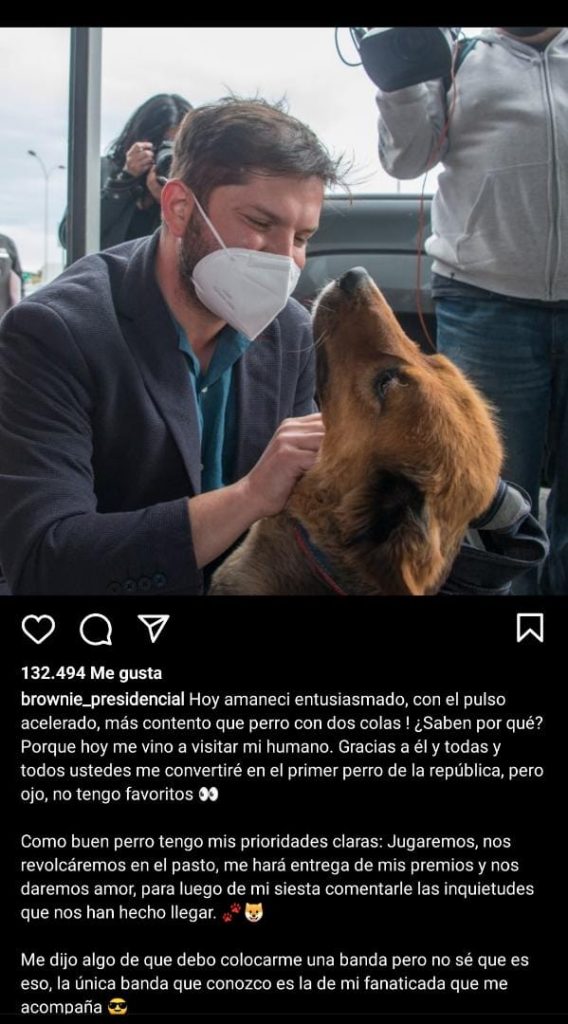This screenshot has height=1024, width=568.
Task: Tap the microphone at top of photo
Action: coord(406,57)
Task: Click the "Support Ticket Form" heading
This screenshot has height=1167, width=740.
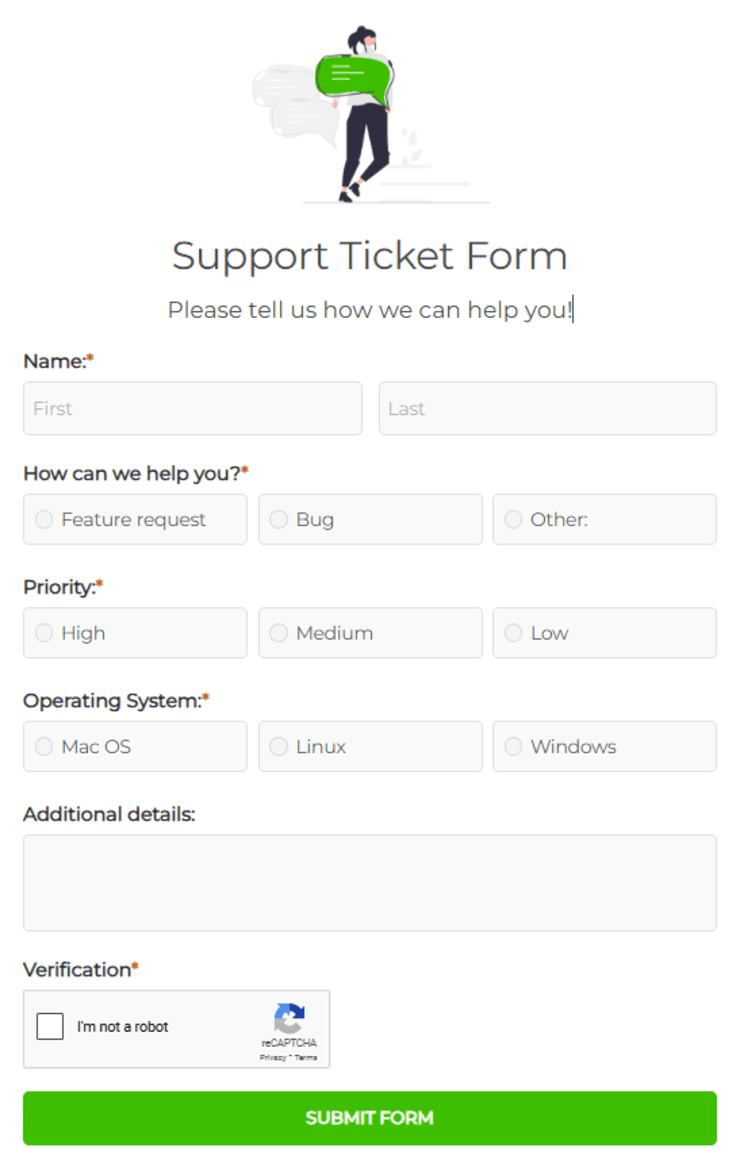Action: tap(369, 256)
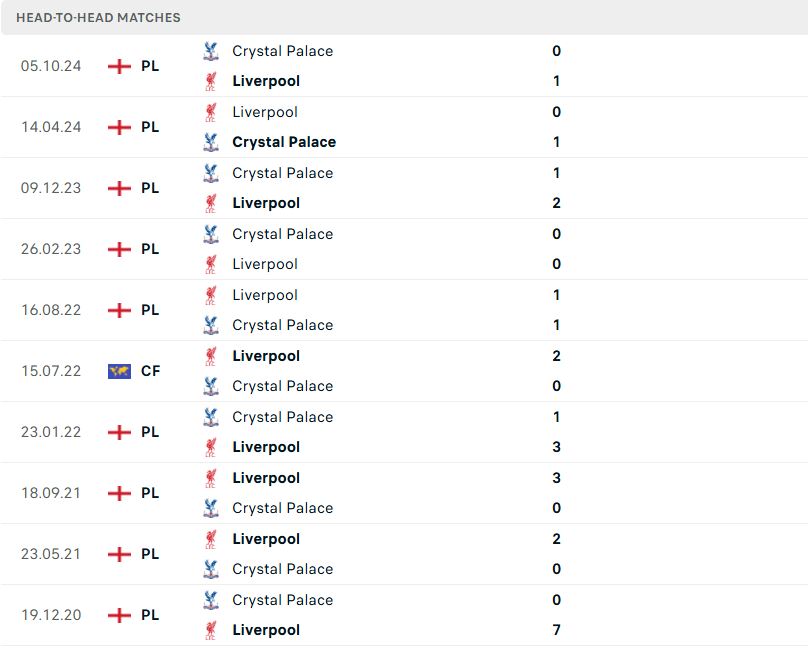Click the Head-to-Head Matches header
The image size is (808, 651).
pyautogui.click(x=98, y=18)
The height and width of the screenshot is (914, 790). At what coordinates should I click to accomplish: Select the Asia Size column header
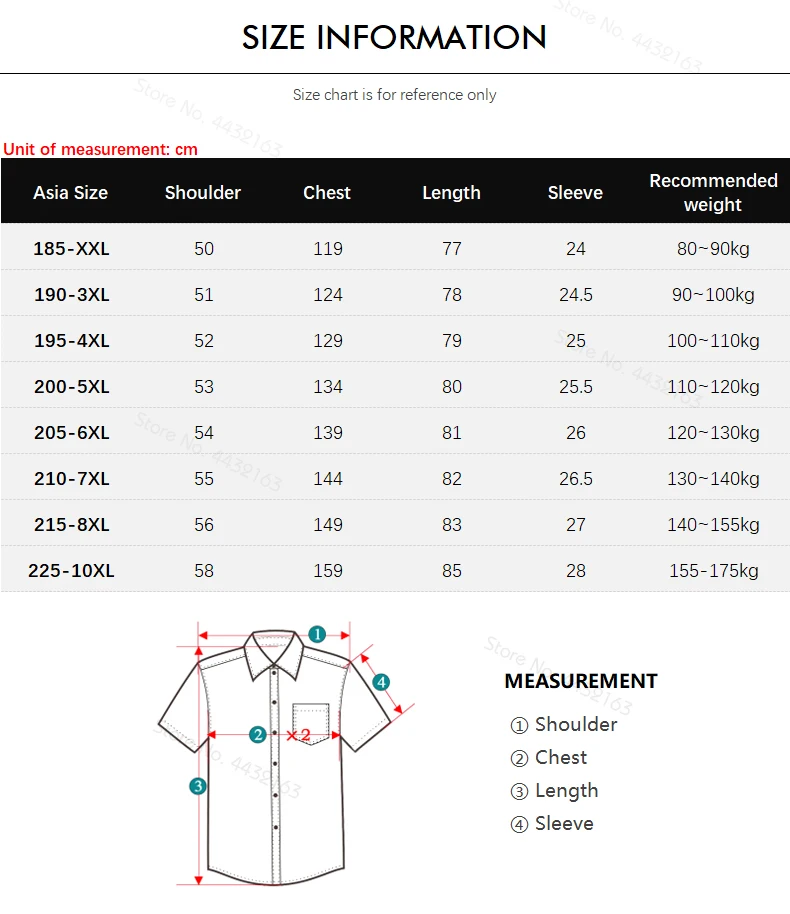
....
DO THIS: Rewrite the stretch of the entries from the line containing "Task: Click the" through the end of the entries, substituting "image" for "screenshot" and changing nothing else. Leave the pictures out of your answer.

TASK SOLUTION:
Task: Click the "Support Ticket Form" heading
This image has height=1167, width=740.
Action: tap(369, 256)
Click the Head-to-Head Matches header
The image size is (808, 651).
pyautogui.click(x=98, y=18)
The height and width of the image is (914, 790). At what coordinates should I click to accomplish: Select the Asia Size column header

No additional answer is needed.